1.2 Bij uitspraak op bezwaar van 11 juli 2006 heeft verweerder het door eiser ingediende bezwaar niet-ontvankelijk verklaard en de navorderingsaanslagen en de boetebeschikkingen gehandhaafd.
1.3 Eiser heeft daartegen bij brief van 31 juli 2006, ontvangen bij de rechtbank op 1 augustus 2006, beroep ingesteld.
1.4 Verweerder heeft de op de zaak betrekking hebbende stukken overgelegd en ver-weerschriften ingediend.

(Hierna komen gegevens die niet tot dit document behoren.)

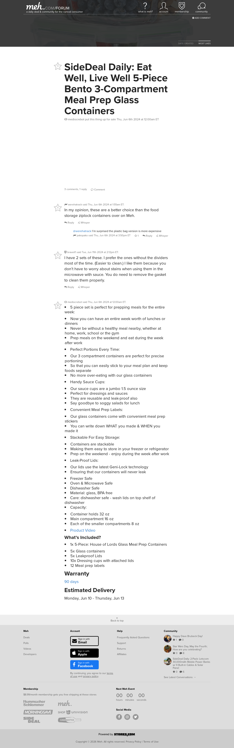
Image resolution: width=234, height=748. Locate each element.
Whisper (84, 223)
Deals (26, 637)
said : (103, 204)
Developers (30, 654)
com (49, 8)
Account (75, 631)
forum (61, 8)
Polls (26, 643)
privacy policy (90, 676)
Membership (30, 689)
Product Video (82, 530)
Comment (98, 190)
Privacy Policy (133, 742)
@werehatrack (82, 231)
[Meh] (35, 5)
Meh (26, 631)
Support (121, 643)
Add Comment (201, 18)
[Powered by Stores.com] (117, 735)
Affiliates (122, 654)
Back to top (117, 620)
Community (170, 631)
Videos (27, 649)
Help (119, 631)
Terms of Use (150, 742)
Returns (121, 649)
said (109, 235)
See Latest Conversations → (180, 677)
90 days (71, 582)
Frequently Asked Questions (133, 637)
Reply (69, 223)
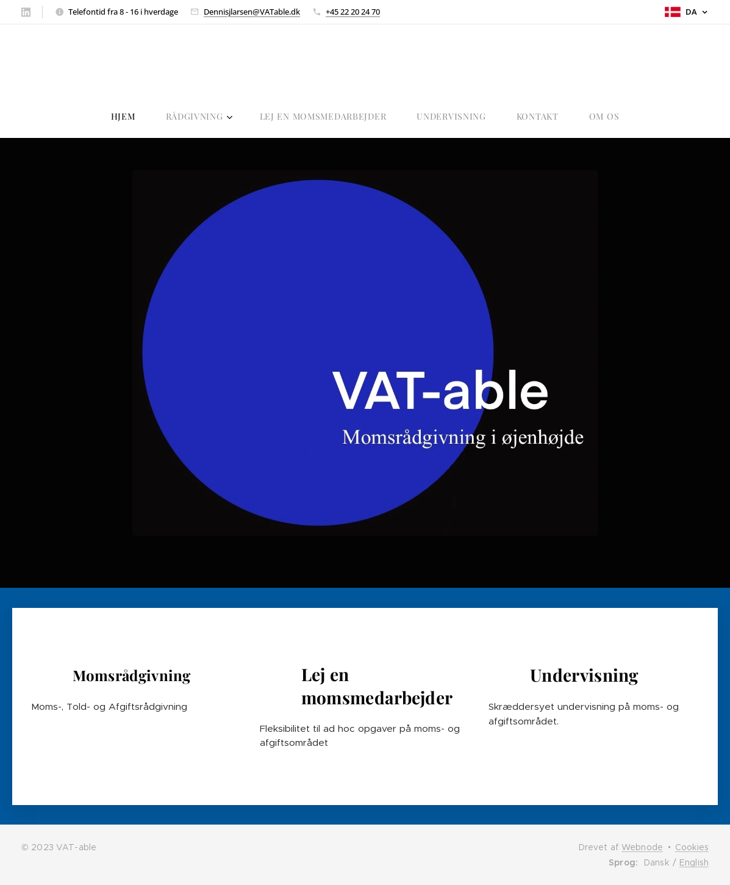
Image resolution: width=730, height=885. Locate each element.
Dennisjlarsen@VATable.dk (252, 11)
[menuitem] (293, 116)
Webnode (642, 847)
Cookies (692, 847)
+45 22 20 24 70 (353, 11)
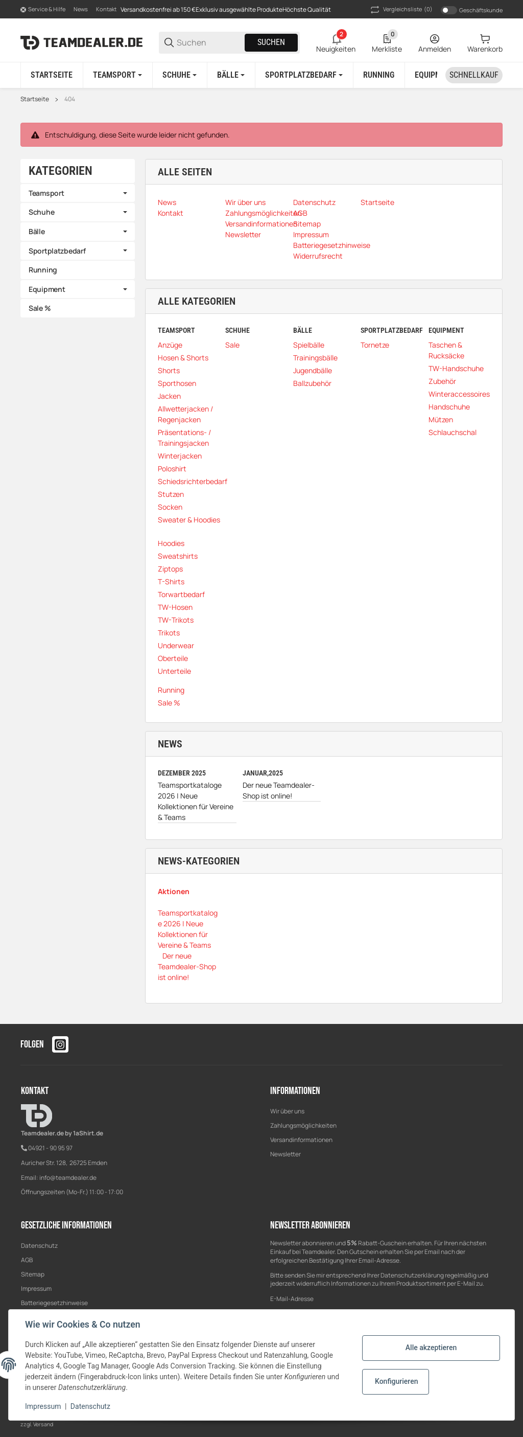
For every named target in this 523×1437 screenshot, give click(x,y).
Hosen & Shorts (183, 357)
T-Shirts (171, 581)
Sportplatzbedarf (57, 251)
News (81, 9)
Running (171, 690)
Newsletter (285, 1154)
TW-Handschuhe (456, 368)
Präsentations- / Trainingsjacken (184, 437)
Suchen (271, 42)
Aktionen (173, 891)
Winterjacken (180, 456)
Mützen (441, 419)
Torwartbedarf (181, 594)
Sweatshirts (178, 556)
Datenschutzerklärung (412, 1275)
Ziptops (170, 569)
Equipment (47, 289)
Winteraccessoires (459, 394)
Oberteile (173, 658)
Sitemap (32, 1274)
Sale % (169, 703)
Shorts (169, 370)
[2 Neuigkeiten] (335, 42)
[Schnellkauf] (474, 75)
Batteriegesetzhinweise (54, 1302)
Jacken (169, 396)
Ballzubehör (312, 383)
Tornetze (375, 345)
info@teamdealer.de (68, 1177)
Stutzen (171, 494)
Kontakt (106, 9)
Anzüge (170, 345)
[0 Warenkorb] (485, 42)
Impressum (36, 1288)
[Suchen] (210, 43)
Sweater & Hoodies (189, 519)
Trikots (169, 632)
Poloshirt (172, 468)
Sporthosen (177, 383)
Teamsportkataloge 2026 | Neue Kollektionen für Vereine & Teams (195, 801)
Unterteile (174, 671)
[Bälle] (231, 75)
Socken (170, 507)
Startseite (34, 99)
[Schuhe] (179, 75)
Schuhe (41, 212)
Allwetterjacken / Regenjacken (185, 414)
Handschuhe (449, 407)
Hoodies (171, 543)
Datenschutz (39, 1245)
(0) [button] (401, 10)
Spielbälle (308, 345)
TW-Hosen (175, 607)
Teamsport (46, 193)
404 (69, 99)
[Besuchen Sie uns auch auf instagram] (60, 1044)
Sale (232, 345)
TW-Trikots (176, 620)
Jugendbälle (312, 370)
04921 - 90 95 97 (50, 1148)
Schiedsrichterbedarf (192, 481)
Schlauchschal (453, 432)
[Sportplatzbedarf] (304, 75)
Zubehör (442, 381)
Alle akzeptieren (431, 1347)
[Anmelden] (434, 42)
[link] (77, 193)
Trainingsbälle (315, 357)
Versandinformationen (301, 1139)
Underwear (176, 645)
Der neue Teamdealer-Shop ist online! (279, 790)
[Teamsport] (117, 75)
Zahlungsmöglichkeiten (303, 1125)
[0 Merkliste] (387, 42)
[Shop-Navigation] (42, 10)
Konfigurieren (396, 1381)
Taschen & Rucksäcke (446, 350)
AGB (27, 1260)
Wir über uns (287, 1111)
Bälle (37, 231)
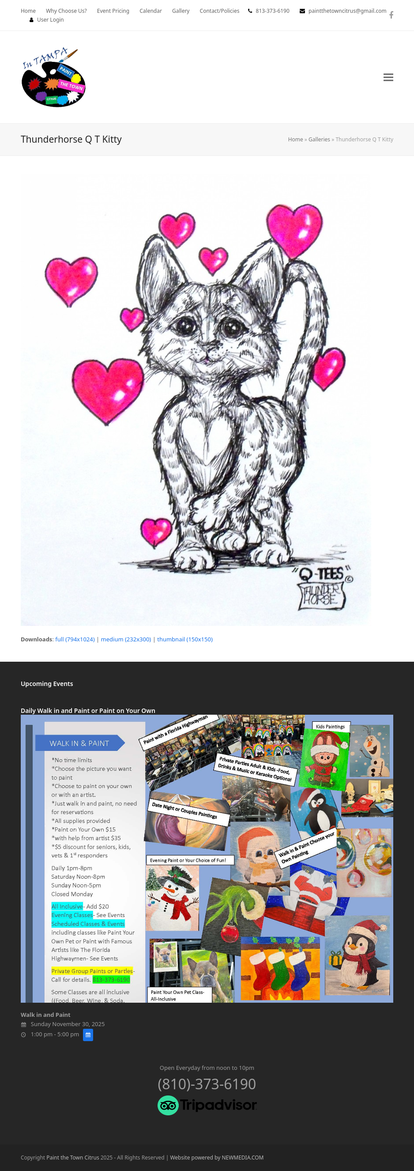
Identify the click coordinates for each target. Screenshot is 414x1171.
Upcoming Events (47, 683)
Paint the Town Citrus (72, 1157)
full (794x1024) (74, 639)
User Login (50, 19)
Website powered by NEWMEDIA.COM (216, 1157)
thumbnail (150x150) (185, 639)
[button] (388, 77)
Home (295, 139)
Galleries (319, 139)
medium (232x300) (126, 639)
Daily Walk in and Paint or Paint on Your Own (88, 710)
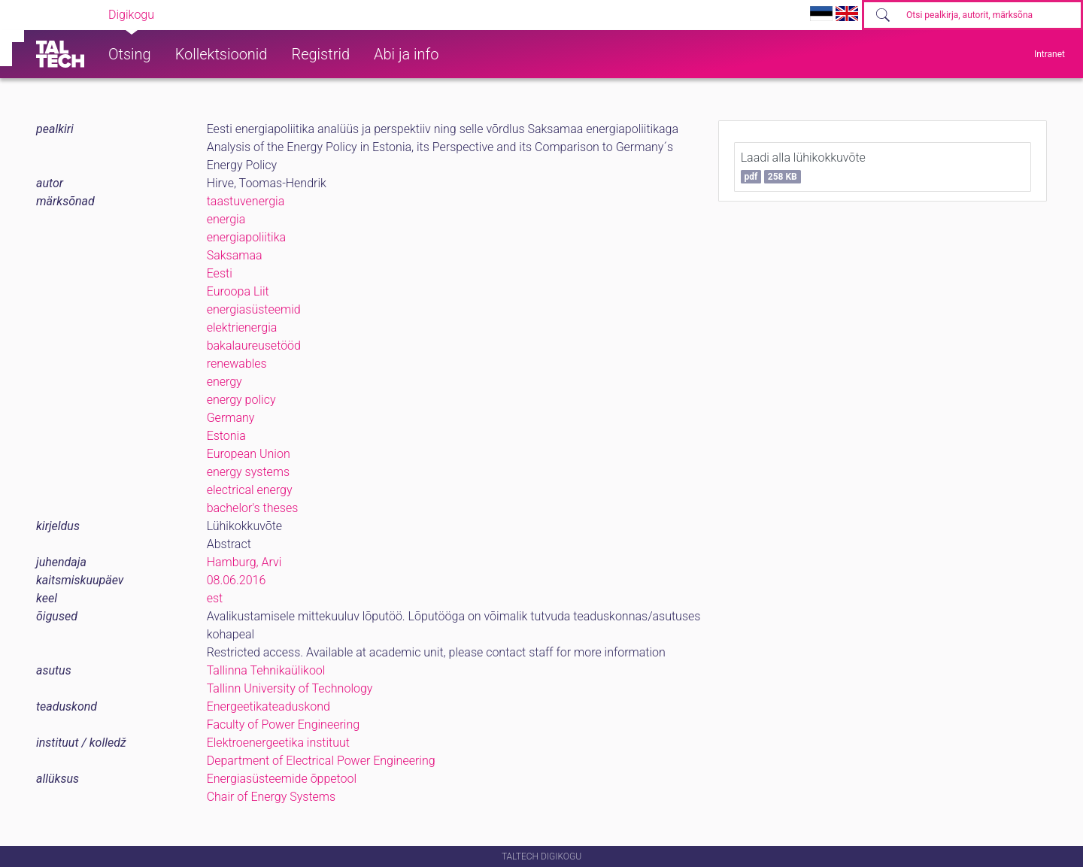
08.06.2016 (236, 580)
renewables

1.5 Het onderzoek ter zitting heeft plaatsgevonden op 20 september 2007 te 's-Gravenhage. Eiser is daar in persoon verschenen, bijgestaan door [gemachtigde]. Namens verweerder is [gemachtigde] verschenen.
2. Feiten
Op grond van de stukken van het geding en het verhandelde ter zitting staat het volgende vast:
2.1 Eiser exploiteerde een taxionderneming in de vorm van een eenmanszaak. Bij eiser waren gedurende de jaren 2000 tot en met 2003 drie of vier chauffeurs in loondienst.
2.2 Op 13 januari 2005 is verweerder begonnen aan een boekenonderzoek bij eiser. Van dit onderzoek is op 10 augustus 2005 een rapport uitgebracht (hierna: het controlerapport). In het controlerapport is onder meer het volgende vermeld:
“2.3 Administratie
De dagelijkse administratie bestaat uit de rittenstaten die door belastingplichtige zelf (in de jaren t/m 2002) en de chauffeurs worden bijgehouden. (zie hierover meer in het hoofdstuk ontvangstverantwoording).
De staten worden ingeleverd bij de boekhouder, die ze samen met de uitgavenbonnen achteraf verwerkt in een kasadministratie.
De administratie is verder geboekt m.b.v. recapitulatiestaten, die daarna handmatig in de computer worden ingevoerd.
(…)
4.1 Ontvangstverantwoording
2000
(…)
De aanwezige rittenstaten over dat jaar vertonen diverse gebreken.
Ze zijn meestal niet voorzien van een kenteken en geen begin- en eindstand per rit.
In 2000 werd fl. 250,- per week ontvangen voor de huur van een auto aan [persoon A.]. Er werd geen kenteken vermeld; er zijn slechts kwitanties met het bedrag erop.
De aan [stichting B.] betaalde contributie is tevens voor de verpachte auto’s.
Overigens werd verpacht aan “[C.]”, “[D.]”, “[E.]” (auto + vergunning) en “[F.]”.
Aan contributie [stichting B.] (fl. 10.372), autoverzekering (fl. 5.015) en autokosten (fl. 15.891,-) was belastingplichtige al veel meer kwijt (fl. 31.277 totaal) dan aan omzet pacht binnen zou zijn gekomen (fl. 25.940), hetgeen niet logisch is.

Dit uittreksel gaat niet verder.